Professor Martyn Goulding of the Molecular Neurobiology Laboratory at the Salk Institute studies the early development of the nervous system. A New Zealand native, Professor Goulding received his doctorate in cellular and molecular biology from the University of Auckland. After completing post-doctoral research studies at the Max Planck Institute for Biophysical Chemistry in Göttingen, Germany, and a short sojourn at the University of London, UK, he was recruited to the Salk Institute in La Jolla in 1993.

Professor Goulding pioneered the use of mouse genetics in combination with classical electrophysiological studies to reveal the identity and assign specific functions to neural networks in the spinal cord. His work led to a paradigm shift in spinal cord physiology and changed the way scientists study neural circuits in the spinal cord. These efforts grew out of earlier studies aimed at understanding how interneuron cell types are generated in the embryonic spinal cord.
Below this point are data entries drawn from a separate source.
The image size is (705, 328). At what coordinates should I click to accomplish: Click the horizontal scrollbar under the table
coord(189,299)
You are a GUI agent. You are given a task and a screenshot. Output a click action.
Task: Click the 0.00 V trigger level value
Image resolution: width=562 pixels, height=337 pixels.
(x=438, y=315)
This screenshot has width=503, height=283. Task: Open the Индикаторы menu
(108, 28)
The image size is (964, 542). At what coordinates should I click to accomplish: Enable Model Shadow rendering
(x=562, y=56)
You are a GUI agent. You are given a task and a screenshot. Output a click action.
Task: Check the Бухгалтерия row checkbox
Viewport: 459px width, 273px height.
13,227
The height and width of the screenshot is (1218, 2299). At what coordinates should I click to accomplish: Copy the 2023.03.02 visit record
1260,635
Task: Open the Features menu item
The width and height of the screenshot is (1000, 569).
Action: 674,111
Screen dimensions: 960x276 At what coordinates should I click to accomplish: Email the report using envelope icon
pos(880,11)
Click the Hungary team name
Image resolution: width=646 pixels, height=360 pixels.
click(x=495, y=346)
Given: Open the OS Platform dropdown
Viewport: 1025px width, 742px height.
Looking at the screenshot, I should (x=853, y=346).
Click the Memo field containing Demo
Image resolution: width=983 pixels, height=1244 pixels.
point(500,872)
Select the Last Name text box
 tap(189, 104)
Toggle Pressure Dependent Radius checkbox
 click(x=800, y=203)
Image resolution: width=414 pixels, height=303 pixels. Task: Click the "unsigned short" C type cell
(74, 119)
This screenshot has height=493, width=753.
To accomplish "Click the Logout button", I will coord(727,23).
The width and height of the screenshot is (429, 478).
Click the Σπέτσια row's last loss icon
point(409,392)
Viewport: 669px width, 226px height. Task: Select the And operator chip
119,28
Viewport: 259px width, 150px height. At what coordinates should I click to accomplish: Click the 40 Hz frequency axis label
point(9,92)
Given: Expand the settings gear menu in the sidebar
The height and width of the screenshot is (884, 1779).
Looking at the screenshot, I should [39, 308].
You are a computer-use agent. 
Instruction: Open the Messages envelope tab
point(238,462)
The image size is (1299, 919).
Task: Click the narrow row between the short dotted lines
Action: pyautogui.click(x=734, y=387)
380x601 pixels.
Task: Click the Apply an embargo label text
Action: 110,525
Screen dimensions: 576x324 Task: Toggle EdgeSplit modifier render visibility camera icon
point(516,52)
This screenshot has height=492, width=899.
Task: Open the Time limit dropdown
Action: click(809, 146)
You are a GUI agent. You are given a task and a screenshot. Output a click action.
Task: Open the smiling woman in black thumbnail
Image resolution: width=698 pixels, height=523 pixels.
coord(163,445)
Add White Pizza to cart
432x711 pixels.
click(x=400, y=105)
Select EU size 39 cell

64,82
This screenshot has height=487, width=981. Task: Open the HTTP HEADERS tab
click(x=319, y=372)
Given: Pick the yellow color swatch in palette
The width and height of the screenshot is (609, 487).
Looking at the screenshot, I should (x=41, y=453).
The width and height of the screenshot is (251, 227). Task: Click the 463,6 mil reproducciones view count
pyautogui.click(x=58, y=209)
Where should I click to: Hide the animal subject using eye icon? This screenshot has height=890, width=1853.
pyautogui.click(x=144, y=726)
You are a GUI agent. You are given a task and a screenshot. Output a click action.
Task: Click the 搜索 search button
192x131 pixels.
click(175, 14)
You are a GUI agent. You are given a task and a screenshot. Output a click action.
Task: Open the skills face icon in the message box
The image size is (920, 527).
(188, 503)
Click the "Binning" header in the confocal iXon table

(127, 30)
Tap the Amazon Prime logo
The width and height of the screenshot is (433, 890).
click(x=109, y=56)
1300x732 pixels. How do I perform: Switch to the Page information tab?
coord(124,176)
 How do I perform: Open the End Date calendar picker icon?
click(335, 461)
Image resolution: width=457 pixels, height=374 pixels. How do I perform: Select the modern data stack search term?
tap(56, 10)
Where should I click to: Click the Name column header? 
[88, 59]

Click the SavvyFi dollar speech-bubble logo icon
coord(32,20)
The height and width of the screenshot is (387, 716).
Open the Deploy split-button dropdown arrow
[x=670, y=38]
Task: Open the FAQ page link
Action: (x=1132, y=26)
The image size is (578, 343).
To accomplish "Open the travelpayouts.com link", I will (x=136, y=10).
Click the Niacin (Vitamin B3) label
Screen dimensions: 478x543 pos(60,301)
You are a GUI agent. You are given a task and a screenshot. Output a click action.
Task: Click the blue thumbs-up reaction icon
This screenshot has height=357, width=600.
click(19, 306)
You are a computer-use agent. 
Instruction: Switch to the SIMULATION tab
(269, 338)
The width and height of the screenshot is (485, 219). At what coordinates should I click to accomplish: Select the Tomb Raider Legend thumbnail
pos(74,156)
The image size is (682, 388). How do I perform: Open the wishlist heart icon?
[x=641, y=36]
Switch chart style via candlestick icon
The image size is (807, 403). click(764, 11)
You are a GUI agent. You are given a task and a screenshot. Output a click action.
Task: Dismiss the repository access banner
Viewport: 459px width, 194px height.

In 2006 he was honoured with the Jacob Javits Neuroscience Investigator Award for his groundbreaking research on the neural circuitry that coordinates walking movements.

About Toshiya Yamada Memorial Lecture

The Toshiya Yamada Memorial lecture was established in memory of Dr Toshi Yamada, an internationally renowned research scientist from the Institute for Molecular Bioscience. Dr Yamada's discovery of the molecules essential for regulating the correct wiring of the spinal cord and parts of the brain form much of the basis of modern neurobiology and was instrumental in the resurgence of Australia as a world leader in this field.

This free public lecture is held annually and is an opportunity to honour Dr Yamada's memory and to celebrate his scientific achievements. The Institute for Molecular Bioscience and the Queensland Brain Institute, both at The University of Queensland, jointly host this prestigious lecture.